John Byrne Cooke is a Harvard graduate who has been writing about little-known events in American history for more than twenty-five years. His first novel, The Snowblind Moon (1985), was a featured alternate selection of the Book-of-the-Month Club. The Washington Post said of his second novel, South of the Border (1989), "Like Michener, Cooke is a historian in novelist's clothing, but he is not as long-winded and his sentences are more graceful."
Cooke's latest book, Reporting the War: Freedom of the Press from the American Revolution to the War on Terrorism (Palgrave Macmillan, 2007), his first book-length work of nonfiction, is receiving high praise. Joseph Albright, former war correspondent for Cox Newspapers, wrote that Reporting the War is "a definitive and compelling account of the evolving struggle between a free press and censorious officialdom." Publisher's Weekly said that Cooke "gives an excellent, incisive commentary on how freedom of the press in the U.S., from the time of the 13 colonies on, has played out in times of war. . . . A timely study, Cooke's history presents the fifth estate in all its conflicted glory."

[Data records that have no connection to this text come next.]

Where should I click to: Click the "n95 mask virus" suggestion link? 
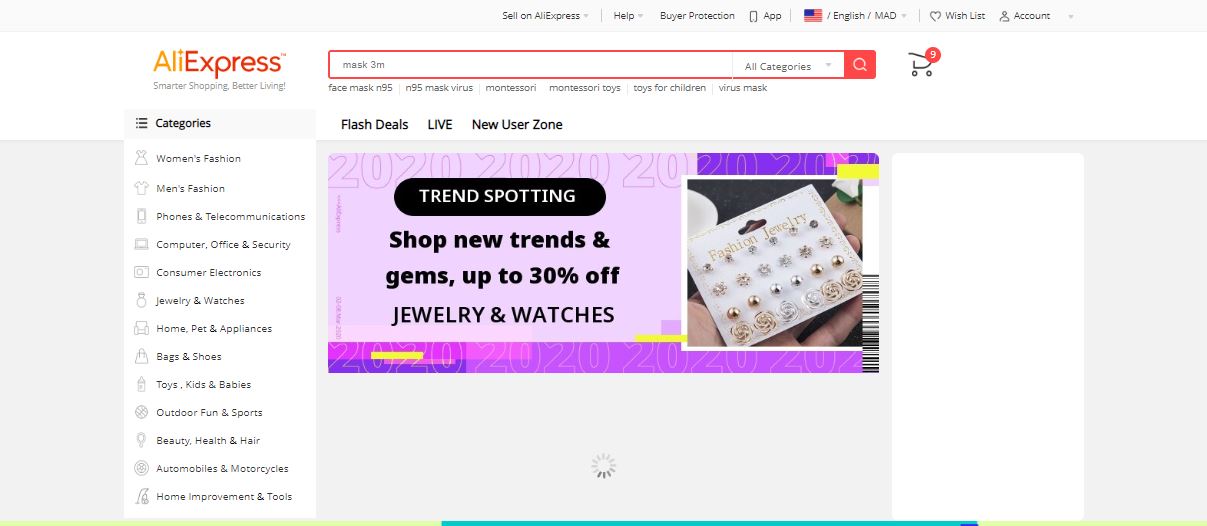(x=439, y=88)
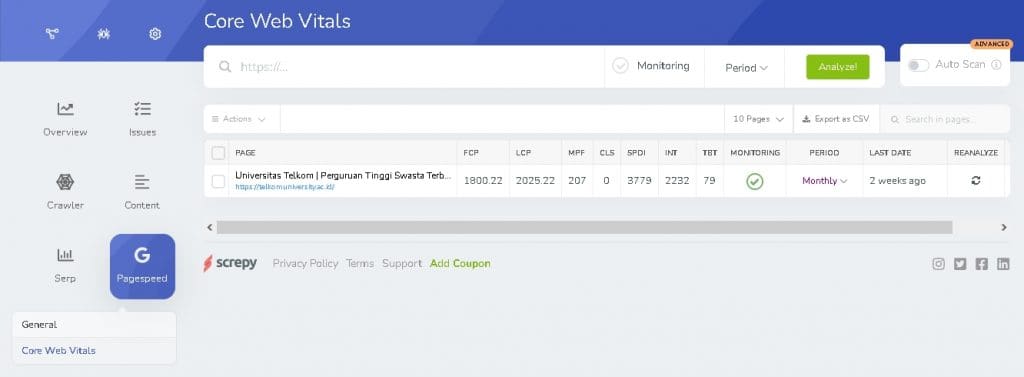The height and width of the screenshot is (377, 1024).
Task: Expand the Period dropdown in search bar
Action: point(746,67)

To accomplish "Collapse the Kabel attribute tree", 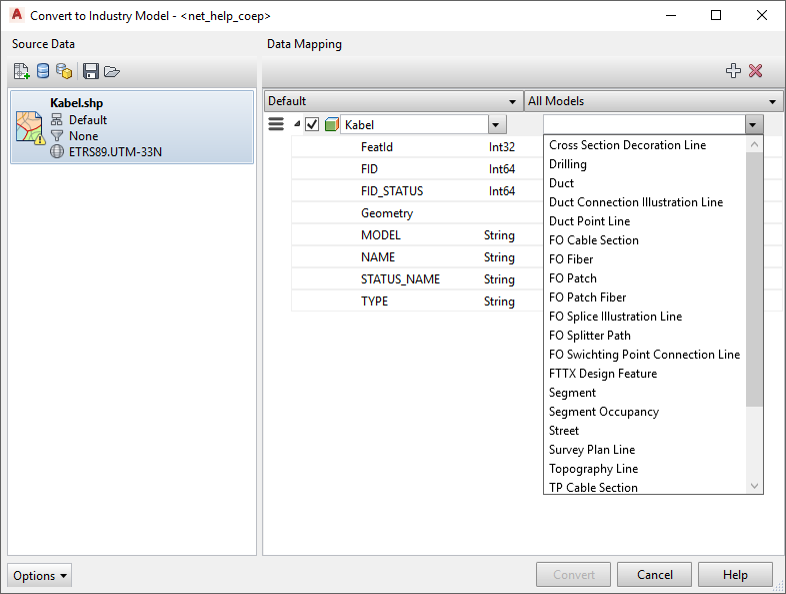I will [x=296, y=124].
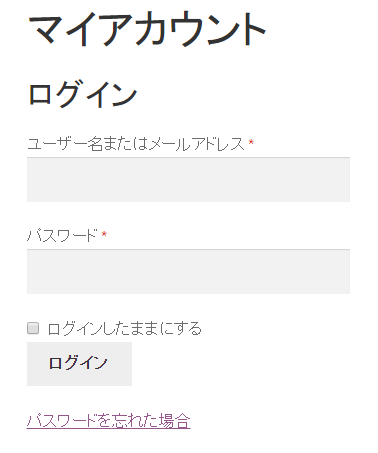Follow the forgot password purple link

[x=108, y=420]
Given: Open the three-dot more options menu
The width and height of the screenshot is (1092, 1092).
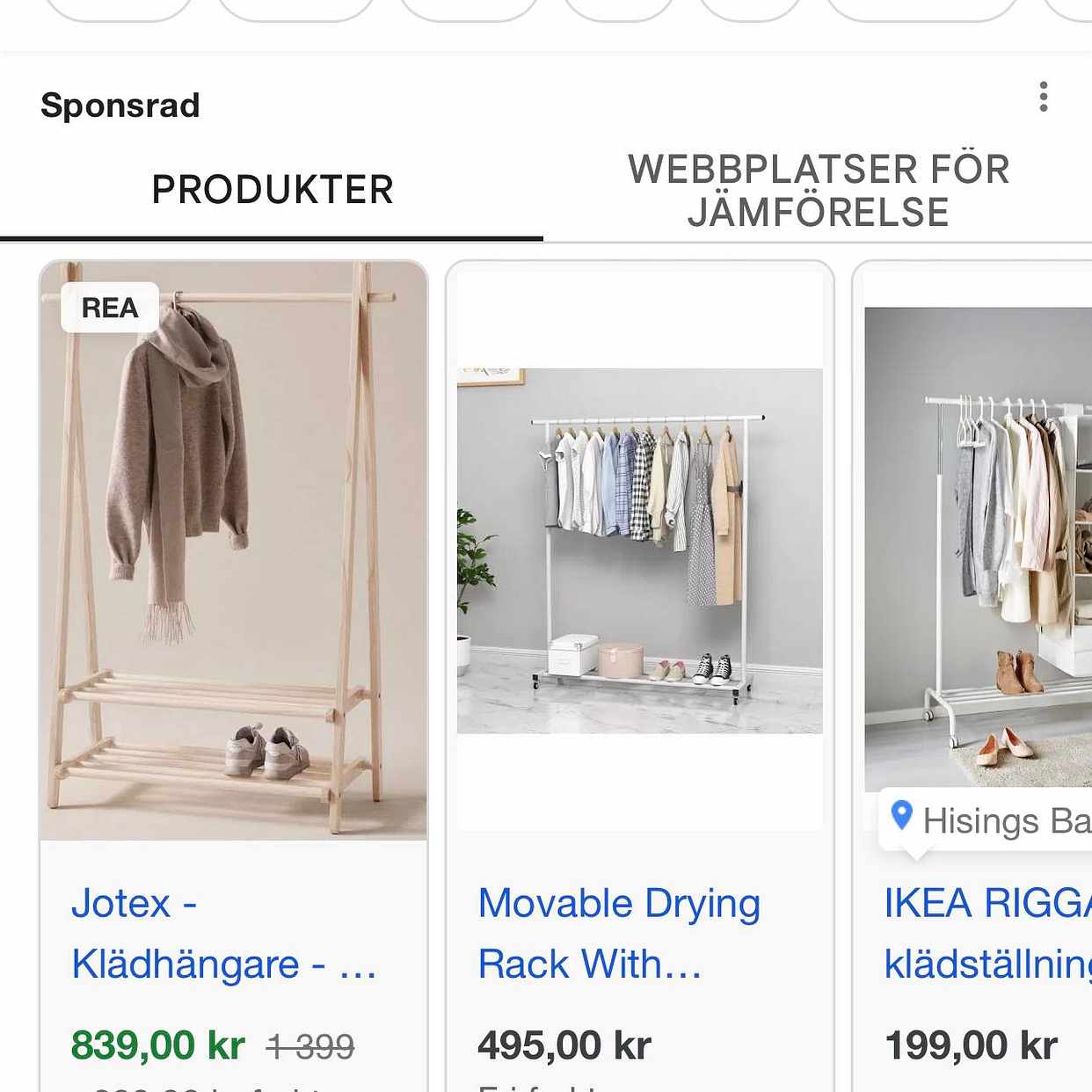Looking at the screenshot, I should tap(1044, 97).
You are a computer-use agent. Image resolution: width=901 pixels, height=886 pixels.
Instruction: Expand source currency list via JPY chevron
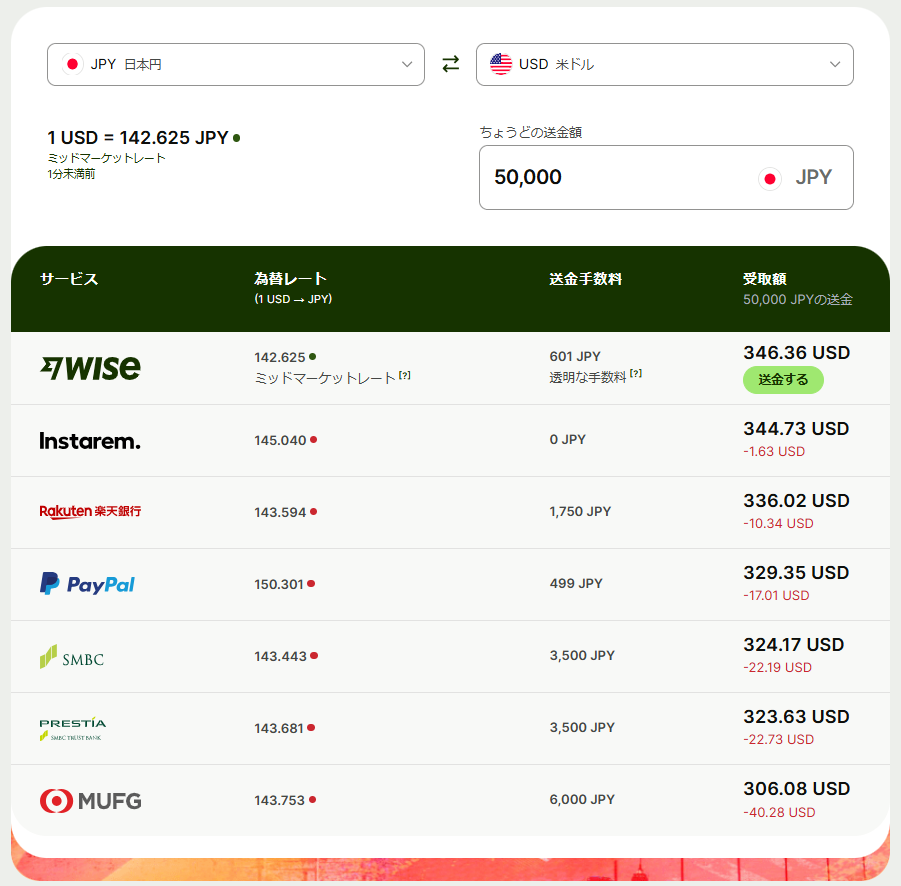coord(407,64)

Cooke is writer and creator of the documentary series "Outlaws and Lawmen," which premiered on the Discovery Channel in 1996. The Los Angeles Times called the series "grand, authoritative story telling, the rare documentary that preserves historical integrity while playing on the screen almost like an adventure film, thanks largely to a script by John Byrne Cooke."
He has written book reviews for the New York Times, Washington Post Book World, and the Los Angeles Times. He has been a member of the faculty of the Jackson Hole Writers Conference since its inception in 1992.
His speaking credits include the Southwest Writers Workshop, Colorado Library Association, Western Writers of America, Jackson Hole Writers Conference, Santa Fe Writers Conference, Western History Association, Austin Writers League, the Greater Dallas Writers Association / UTD Conference, and Mountains and Plains Booksellers, who described Cooke as "witty and wonderful-not to be missed!"